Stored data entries
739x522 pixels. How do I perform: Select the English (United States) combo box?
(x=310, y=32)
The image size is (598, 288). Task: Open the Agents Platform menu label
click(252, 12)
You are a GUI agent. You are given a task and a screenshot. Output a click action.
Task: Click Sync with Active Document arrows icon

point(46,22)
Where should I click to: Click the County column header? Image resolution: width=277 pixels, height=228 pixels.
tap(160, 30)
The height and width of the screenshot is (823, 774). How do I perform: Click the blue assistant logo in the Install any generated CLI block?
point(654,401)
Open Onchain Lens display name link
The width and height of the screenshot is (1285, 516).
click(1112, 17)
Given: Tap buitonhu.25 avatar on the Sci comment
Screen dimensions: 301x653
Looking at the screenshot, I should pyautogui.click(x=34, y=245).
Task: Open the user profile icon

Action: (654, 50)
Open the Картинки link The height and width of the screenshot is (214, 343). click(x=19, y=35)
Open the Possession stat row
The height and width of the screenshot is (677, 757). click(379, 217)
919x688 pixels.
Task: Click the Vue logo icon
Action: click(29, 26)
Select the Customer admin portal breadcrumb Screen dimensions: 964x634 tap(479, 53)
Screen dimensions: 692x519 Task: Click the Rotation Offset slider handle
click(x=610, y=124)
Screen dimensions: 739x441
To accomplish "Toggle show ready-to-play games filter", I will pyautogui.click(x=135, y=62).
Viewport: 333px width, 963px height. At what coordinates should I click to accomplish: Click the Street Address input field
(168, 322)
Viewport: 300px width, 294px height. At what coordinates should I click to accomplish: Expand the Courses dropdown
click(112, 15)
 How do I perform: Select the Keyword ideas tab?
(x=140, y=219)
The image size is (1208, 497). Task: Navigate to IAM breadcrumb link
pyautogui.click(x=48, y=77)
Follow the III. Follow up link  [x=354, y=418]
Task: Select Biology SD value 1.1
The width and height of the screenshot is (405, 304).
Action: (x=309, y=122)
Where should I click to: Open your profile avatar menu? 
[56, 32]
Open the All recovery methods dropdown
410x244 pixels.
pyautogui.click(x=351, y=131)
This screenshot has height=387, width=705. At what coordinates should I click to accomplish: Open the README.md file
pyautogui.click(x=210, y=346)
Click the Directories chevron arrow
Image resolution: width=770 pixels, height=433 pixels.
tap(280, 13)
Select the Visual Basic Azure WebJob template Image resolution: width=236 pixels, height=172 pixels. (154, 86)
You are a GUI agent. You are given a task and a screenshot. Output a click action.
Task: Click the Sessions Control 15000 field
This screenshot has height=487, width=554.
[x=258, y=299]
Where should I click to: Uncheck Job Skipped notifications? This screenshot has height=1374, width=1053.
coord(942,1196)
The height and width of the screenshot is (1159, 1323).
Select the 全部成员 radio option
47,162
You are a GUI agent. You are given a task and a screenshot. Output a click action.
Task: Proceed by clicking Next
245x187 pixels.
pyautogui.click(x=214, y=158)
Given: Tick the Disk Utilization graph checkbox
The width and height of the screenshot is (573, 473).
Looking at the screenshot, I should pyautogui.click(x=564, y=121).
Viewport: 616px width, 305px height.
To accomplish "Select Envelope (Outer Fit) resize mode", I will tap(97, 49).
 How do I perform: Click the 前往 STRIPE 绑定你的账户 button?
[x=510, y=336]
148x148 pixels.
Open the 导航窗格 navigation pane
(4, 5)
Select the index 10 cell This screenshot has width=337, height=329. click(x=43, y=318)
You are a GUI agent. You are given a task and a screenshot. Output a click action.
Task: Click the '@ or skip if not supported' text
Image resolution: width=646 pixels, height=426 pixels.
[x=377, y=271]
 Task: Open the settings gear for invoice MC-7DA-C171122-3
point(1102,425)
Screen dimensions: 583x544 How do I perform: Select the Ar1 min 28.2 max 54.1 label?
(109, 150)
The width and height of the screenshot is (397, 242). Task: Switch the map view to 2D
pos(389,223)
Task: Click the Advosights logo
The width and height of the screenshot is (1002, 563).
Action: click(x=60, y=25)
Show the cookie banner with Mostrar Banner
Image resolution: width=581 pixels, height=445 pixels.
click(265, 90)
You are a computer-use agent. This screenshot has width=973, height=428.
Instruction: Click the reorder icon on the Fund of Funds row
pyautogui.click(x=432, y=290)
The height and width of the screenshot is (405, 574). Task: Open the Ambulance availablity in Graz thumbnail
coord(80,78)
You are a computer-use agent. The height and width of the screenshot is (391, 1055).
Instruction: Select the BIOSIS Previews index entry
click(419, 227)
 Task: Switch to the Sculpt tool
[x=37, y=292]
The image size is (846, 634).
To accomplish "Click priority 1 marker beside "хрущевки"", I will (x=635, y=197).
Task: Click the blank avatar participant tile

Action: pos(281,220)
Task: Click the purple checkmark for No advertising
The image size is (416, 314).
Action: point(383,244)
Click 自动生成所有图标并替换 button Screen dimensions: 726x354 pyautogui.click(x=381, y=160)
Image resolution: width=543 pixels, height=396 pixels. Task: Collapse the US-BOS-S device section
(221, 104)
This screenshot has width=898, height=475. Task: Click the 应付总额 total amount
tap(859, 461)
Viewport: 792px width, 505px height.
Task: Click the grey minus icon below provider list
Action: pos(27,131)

Instructions for the task ▸
Your task is to transcribe each record faithfully and in full.

Written answer ▸
739x522 pixels. How do I perform: Select the English (United States) combo box?
(x=310, y=32)
The image size is (598, 288). Task: Open the Agents Platform menu label
click(252, 12)
You are a GUI agent. You are given a task and a screenshot. Output a click action.
Task: Click Sync with Active Document arrows icon

point(46,22)
Where should I click to: Click the County column header? Image resolution: width=277 pixels, height=228 pixels.
tap(160, 30)
The height and width of the screenshot is (823, 774). How do I perform: Click the blue assistant logo in the Install any generated CLI block?
point(654,401)
Open Onchain Lens display name link
The width and height of the screenshot is (1285, 516).
click(1112, 17)
Given: Tap buitonhu.25 avatar on the Sci comment
Screen dimensions: 301x653
Looking at the screenshot, I should pyautogui.click(x=34, y=245).
Task: Open the user profile icon

Action: (654, 50)
Open the Картинки link The height and width of the screenshot is (214, 343). click(x=19, y=35)
Open the Possession stat row
The height and width of the screenshot is (677, 757). click(379, 217)
919x688 pixels.
Task: Click the Vue logo icon
Action: click(29, 26)
Select the Customer admin portal breadcrumb Screen dimensions: 964x634 tap(479, 53)
Screen dimensions: 692x519 Task: Click the Rotation Offset slider handle
click(x=610, y=124)
Screen dimensions: 739x441
To accomplish "Toggle show ready-to-play games filter", I will pyautogui.click(x=135, y=62).
Viewport: 333px width, 963px height. At what coordinates should I click to accomplish: Click the Street Address input field
(168, 322)
Viewport: 300px width, 294px height. At what coordinates should I click to accomplish: Expand the Courses dropdown
click(112, 15)
 How do I perform: Select the Keyword ideas tab?
(x=140, y=219)
The image size is (1208, 497). Task: Navigate to IAM breadcrumb link
pyautogui.click(x=48, y=77)
Follow the III. Follow up link  [x=354, y=418]
Task: Select Biology SD value 1.1
The width and height of the screenshot is (405, 304).
Action: (x=309, y=122)
Where should I click to: Open your profile avatar menu? 
[56, 32]
Open the All recovery methods dropdown
410x244 pixels.
pyautogui.click(x=351, y=131)
This screenshot has height=387, width=705. At what coordinates should I click to accomplish: Open the README.md file
pyautogui.click(x=210, y=346)
Click the Directories chevron arrow
Image resolution: width=770 pixels, height=433 pixels.
tap(280, 13)
Select the Visual Basic Azure WebJob template Image resolution: width=236 pixels, height=172 pixels. (154, 86)
You are a GUI agent. You are given a task and a screenshot. Output a click action.
Task: Click the Sessions Control 15000 field
This screenshot has height=487, width=554.
[x=258, y=299]
Where should I click to: Uncheck Job Skipped notifications? This screenshot has height=1374, width=1053.
coord(942,1196)
The height and width of the screenshot is (1159, 1323).
Select the 全部成员 radio option
47,162
You are a GUI agent. You are given a task and a screenshot. Output a click action.
Task: Proceed by clicking Next
245x187 pixels.
pyautogui.click(x=214, y=158)
Given: Tick the Disk Utilization graph checkbox
The width and height of the screenshot is (573, 473).
Looking at the screenshot, I should pyautogui.click(x=564, y=121).
Viewport: 616px width, 305px height.
To accomplish "Select Envelope (Outer Fit) resize mode", I will tap(97, 49).
 How do I perform: Click the 前往 STRIPE 绑定你的账户 button?
[x=510, y=336]
148x148 pixels.
Open the 导航窗格 navigation pane
(4, 5)
Select the index 10 cell This screenshot has width=337, height=329. click(x=43, y=318)
You are a GUI agent. You are given a task and a screenshot. Output a click action.
Task: Click the '@ or skip if not supported' text
Image resolution: width=646 pixels, height=426 pixels.
[x=377, y=271]
 Task: Open the settings gear for invoice MC-7DA-C171122-3
point(1102,425)
Screen dimensions: 583x544 How do I perform: Select the Ar1 min 28.2 max 54.1 label?
(109, 150)
The width and height of the screenshot is (397, 242). Task: Switch the map view to 2D
pos(389,223)
Task: Click the Advosights logo
The width and height of the screenshot is (1002, 563).
Action: click(x=60, y=25)
Show the cookie banner with Mostrar Banner
Image resolution: width=581 pixels, height=445 pixels.
click(265, 90)
You are a computer-use agent. This screenshot has width=973, height=428.
Instruction: Click the reorder icon on the Fund of Funds row
pyautogui.click(x=432, y=290)
The height and width of the screenshot is (405, 574). Task: Open the Ambulance availablity in Graz thumbnail
coord(80,78)
You are a computer-use agent. The height and width of the screenshot is (391, 1055).
Instruction: Select the BIOSIS Previews index entry
click(419, 227)
 Task: Switch to the Sculpt tool
[x=37, y=292]
The image size is (846, 634).
To accomplish "Click priority 1 marker beside "хрущевки"", I will (x=635, y=197).
Task: Click the blank avatar participant tile

Action: pos(281,220)
Task: Click the purple checkmark for No advertising
The image size is (416, 314).
Action: point(383,244)
Click 自动生成所有图标并替换 button Screen dimensions: 726x354 pyautogui.click(x=381, y=160)
Image resolution: width=543 pixels, height=396 pixels. Task: Collapse the US-BOS-S device section
(221, 104)
This screenshot has width=898, height=475. Task: Click the 应付总额 total amount
tap(859, 461)
Viewport: 792px width, 505px height.
Task: Click the grey minus icon below provider list
Action: pos(27,131)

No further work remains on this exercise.